Technical Setup and Price Action Signals
Skyworks stock shows mixed technical signals despite the $75 price target from UBS. The RSI of 55.74 indicates neutral momentum, neither overbought nor oversold. MACD remains positive with a histogram of 0.74, suggesting mild bullish pressure. However, the stock trades 10.5% below its 52-week high of $90.90, indicating significant recent weakness. The ADX of 34.47 confirms a strong downtrend, warning that the Neutral rating may prove conservative if selling pressure intensifies. Skyworks’ $64.97 price sits between the $75 UBS target and technical support levels, creating a balanced risk-reward setup.

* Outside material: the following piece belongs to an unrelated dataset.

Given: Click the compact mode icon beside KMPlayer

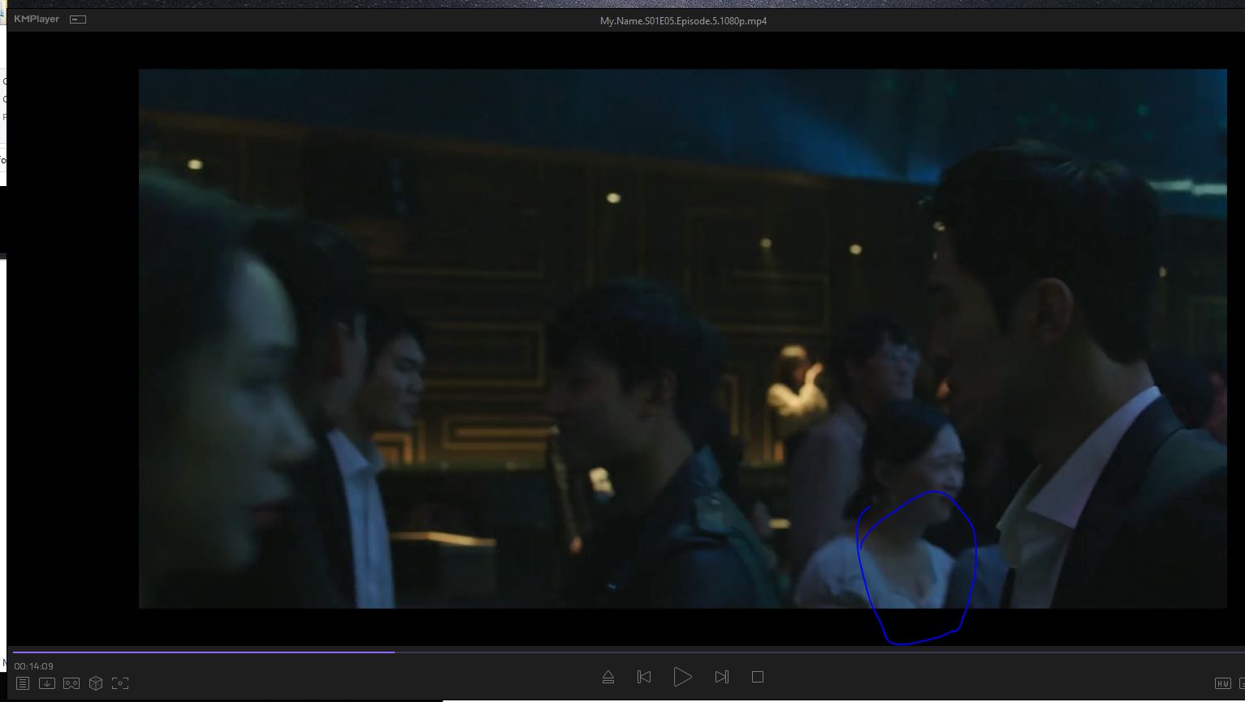Looking at the screenshot, I should tap(78, 20).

What Investors Should Monitor for Skyworks Solutions Rating Changes
Earnings Catalyst and Guidance Signals
Skyworks reports earnings on August 4, 2026, providing the next major catalyst for Skyworks Solutions rating revisions. Investors should watch for guidance on smartphone demand, automotive semiconductor adoption, and 5G infrastructure spending. Management commentary on gross margin trends and free cash flow recovery will determine whether UBS upgrades from Neutral. The company’s $2.83 dividend per share depends on cash generation, making profitability recovery critical. Any guidance miss could trigger downgrades despite the raised price target.

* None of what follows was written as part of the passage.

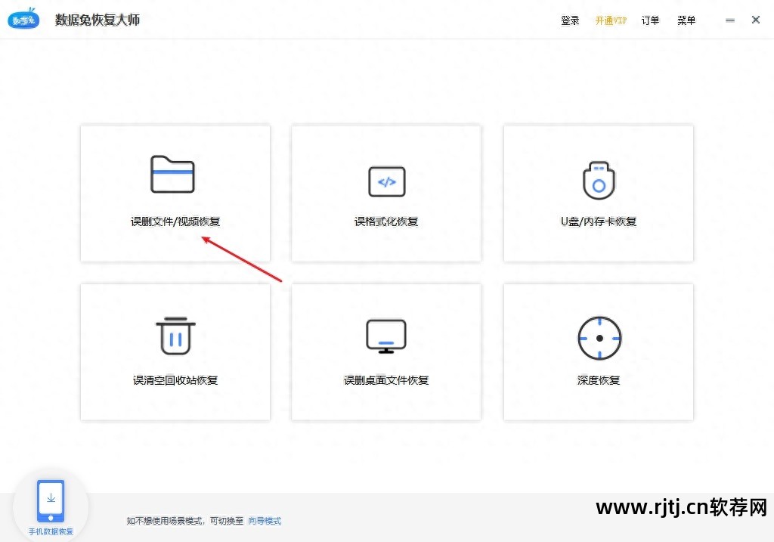Open 误删桌面文件恢复 recovery mode
This screenshot has width=774, height=542.
(386, 352)
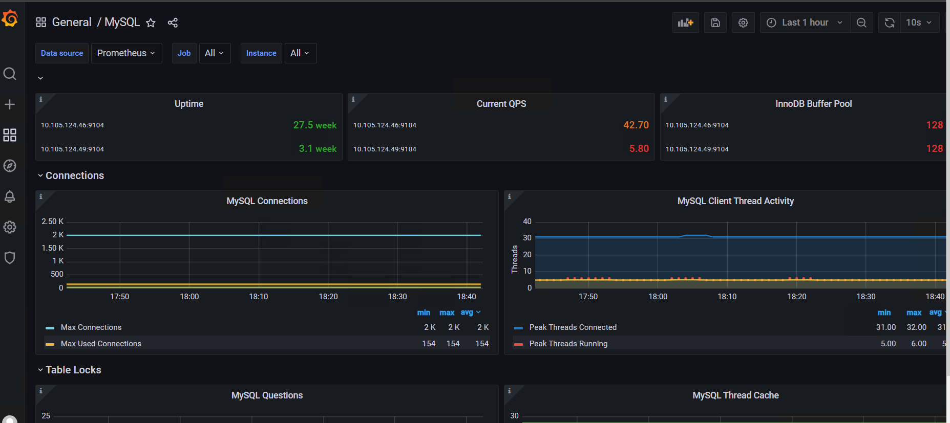Collapse the Connections row

click(x=71, y=175)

Competitive Positioning and Market Share Trends
Skyworks competes in analog semiconductors against Broadcom, Texas Instruments, and Analog Devices. The Neutral rating reflects uncertainty about market share trends in 5G infrastructure and automotive applications. Management’s ability to grow revenue in these high-margin segments will determine if the $75 price target proves achievable. Skyworks’ R&D spending of 20.7% of revenue shows commitment to innovation, but execution matters most. Watch for quarterly revenue trends and customer concentration changes to signal whether the Neutral rating should shift.
Final Thoughts
UBS raised Skyworks Solutions’ price target to $75 from $63 but maintained a Neutral rating, indicating limited upside from current levels. While improving market conditions support the target increase, near-term earnings and cash flow headwinds persist. The company’s strong balance sheet and 4.4% dividend yield provide downside protection. Investors should wait for August earnings before reassessing the rating. Skyworks suits dividend-focused investors seeking stability rather than growth.
FAQs
UBS raised the price target from $63 to $75, reflecting improved confidence in semiconductor demand recovery and Skyworks’ operational execution. The Neutral rating suggests limited upside from current levels.

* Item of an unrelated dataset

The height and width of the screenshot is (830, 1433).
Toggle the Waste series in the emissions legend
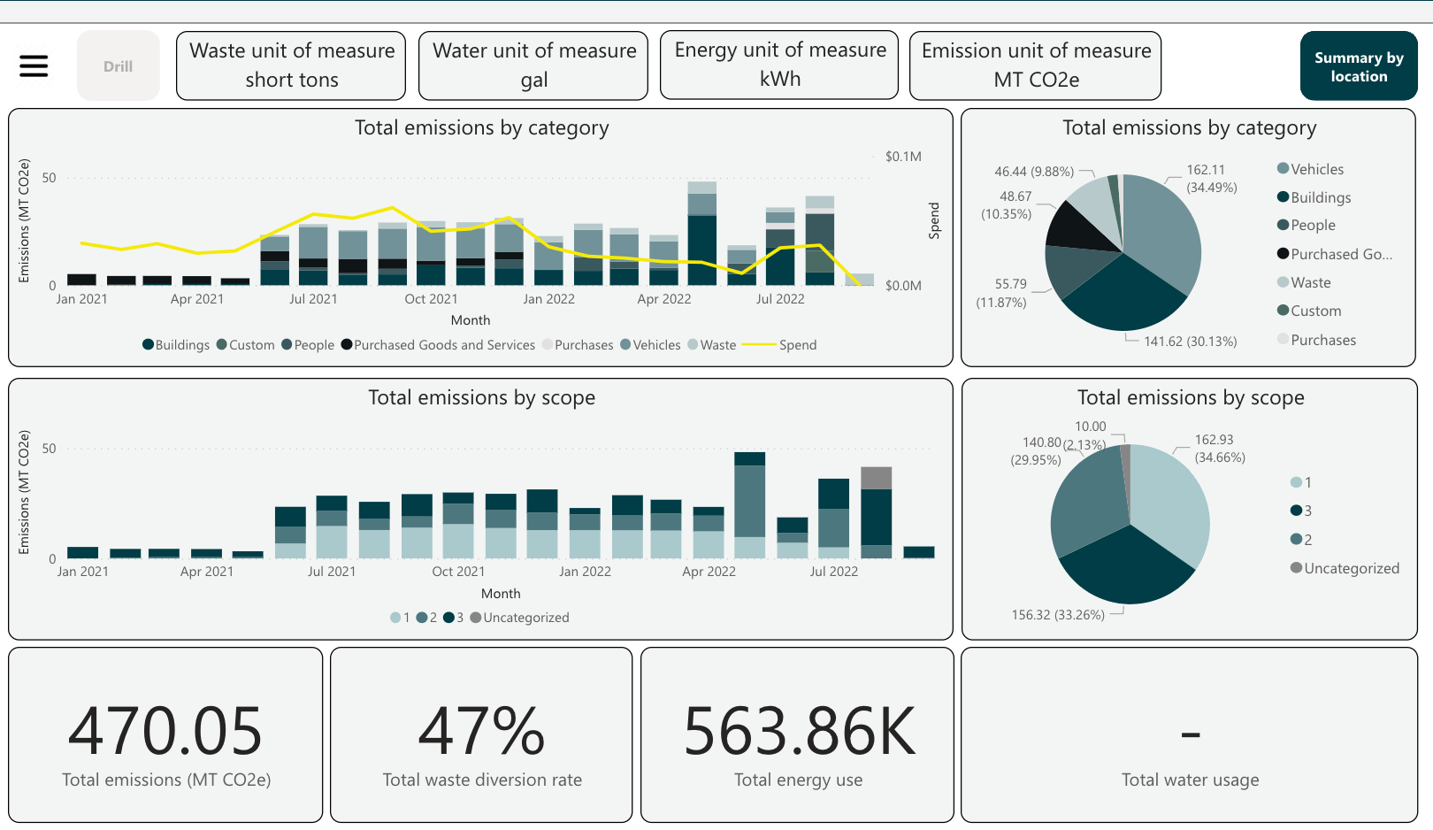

A Neutral rating indicates the stock should perform in line with market averages, suggesting balanced risk-reward. This aligns with analyst consensus, where 10 of 16 analysts recommend Hold positions.
Meyka AI assigns Skyworks a B grade with a Hold recommendation, factoring in S&P 500 comparison, sector performance, financial growth, and analyst consensus. These grades are not guaranteed investment advice.
Skyworks reports earnings on August 4, 2026, providing the next major catalyst for analyst rating changes. Monitor guidance on smartphone demand, automotive semiconductors, and 5G infrastructure spending.
Skyworks offers a 4.4% dividend yield at $2.83 annually per share. However, free cash flow declined 33.7% year-over-year, raising sustainability concerns. Wait for earnings confirmation before increasing exposure.
Disclaimer:
Stock markets involve risks. This content is for informational purposes only. Analyst ratings are opinions and not guarantees of future performance. Past performance does not guarantee future results. Meyka AI PTY LTD provides market analysis and data insights, not financial advice. Always conduct your own research and consider consulting a licensed financial advisor.